Personal information
- Full name: Maino Neri
- Date of birth: 30 June 1924
- Place of birth: Carpi, Italy
- Date of death: 8 December 1995 (aged 71)
- Height: 1.70 m (5 ft 7 in)
- Position: Midfielder

Senior career*
- Years: Team / Apps / (Gls)
- 1941–1951: Modena / 250 / (7)
- 1951–1955: Internazionale / 109 / (0)
- Total:  / 359 / (7)

International career
- 1948–1954: Italy / 8 / (0)

Managerial career
- 1959–1960: Internazionale (youth)
- 1960–1964: Internazionale (assistant coach)
- 1964–1966: Modena
- 1966–1967: Lazio
- 1967–1969: Internazionale (assistant coach)
- 1969–1970: Como
- 1971–1972: Reggina
- 1973: Lecce

= Maino Neri =

Italian footballer and manager

Maino Neri (/it/; 30 June 1924 – 8 December 1995) was an Italian footballer and manager who played as a midfielder.

==Club career==
Neri was born in Carpi, Modena.
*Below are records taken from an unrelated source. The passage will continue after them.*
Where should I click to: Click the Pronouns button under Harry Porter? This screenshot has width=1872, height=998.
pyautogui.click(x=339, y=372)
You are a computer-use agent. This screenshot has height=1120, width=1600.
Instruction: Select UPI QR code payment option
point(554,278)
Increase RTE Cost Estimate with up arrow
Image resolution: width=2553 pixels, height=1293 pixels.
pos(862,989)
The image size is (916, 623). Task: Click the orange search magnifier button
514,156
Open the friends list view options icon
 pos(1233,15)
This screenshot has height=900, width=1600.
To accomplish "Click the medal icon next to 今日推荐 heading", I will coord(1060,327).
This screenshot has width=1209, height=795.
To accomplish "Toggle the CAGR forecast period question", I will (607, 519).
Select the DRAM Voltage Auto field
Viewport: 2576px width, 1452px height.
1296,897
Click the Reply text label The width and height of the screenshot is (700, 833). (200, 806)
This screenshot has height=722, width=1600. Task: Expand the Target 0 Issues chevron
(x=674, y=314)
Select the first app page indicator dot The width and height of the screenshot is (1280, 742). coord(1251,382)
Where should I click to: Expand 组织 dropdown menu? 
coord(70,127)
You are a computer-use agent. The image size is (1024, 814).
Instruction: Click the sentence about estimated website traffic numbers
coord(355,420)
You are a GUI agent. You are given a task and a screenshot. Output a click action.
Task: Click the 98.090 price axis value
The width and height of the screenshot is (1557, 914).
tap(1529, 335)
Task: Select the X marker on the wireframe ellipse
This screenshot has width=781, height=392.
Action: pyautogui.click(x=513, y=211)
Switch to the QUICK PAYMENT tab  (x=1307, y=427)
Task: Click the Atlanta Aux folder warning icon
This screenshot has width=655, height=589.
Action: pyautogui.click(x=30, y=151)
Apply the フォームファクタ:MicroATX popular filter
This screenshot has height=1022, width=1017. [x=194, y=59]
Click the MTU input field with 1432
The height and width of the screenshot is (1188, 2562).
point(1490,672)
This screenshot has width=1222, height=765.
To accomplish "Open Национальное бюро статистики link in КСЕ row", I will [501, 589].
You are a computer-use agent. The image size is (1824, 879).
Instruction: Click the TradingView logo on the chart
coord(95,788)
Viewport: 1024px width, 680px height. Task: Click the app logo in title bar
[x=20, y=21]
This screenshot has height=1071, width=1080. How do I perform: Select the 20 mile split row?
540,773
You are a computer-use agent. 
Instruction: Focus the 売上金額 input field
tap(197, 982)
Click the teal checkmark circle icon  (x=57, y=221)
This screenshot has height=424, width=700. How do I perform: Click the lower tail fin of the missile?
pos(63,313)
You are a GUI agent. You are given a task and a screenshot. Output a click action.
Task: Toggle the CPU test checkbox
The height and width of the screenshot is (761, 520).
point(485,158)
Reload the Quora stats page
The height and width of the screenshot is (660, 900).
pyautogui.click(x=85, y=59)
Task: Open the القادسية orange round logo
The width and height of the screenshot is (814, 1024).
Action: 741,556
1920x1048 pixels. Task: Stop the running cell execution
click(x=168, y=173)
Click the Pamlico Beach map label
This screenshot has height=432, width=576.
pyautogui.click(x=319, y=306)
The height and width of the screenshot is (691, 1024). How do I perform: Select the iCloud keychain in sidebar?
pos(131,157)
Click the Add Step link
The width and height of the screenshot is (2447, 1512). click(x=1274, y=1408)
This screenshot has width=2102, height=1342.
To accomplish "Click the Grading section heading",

After spending 10 years with local side Modena, and making a couple of trips to Serie B and back, Neri, at 27 years of age, became part of Alfredo Foni's Inter. With the 'nerazzurri ', he won two consecutive Serie A championships in four years before closing his career with Brescia, which played in Serie B.

==International career==
Neri debuted for the national team at the 1948 London Olympics wearing the captain's arm band in his first game (all eleven players were making their debut in the game against the U.S.) and played a total of eight caps, among which were games against Switzerland and Belgium at the 1954 World Cup. He was also a member of the Italy national squad that took part in the 1952 Summer Olympics.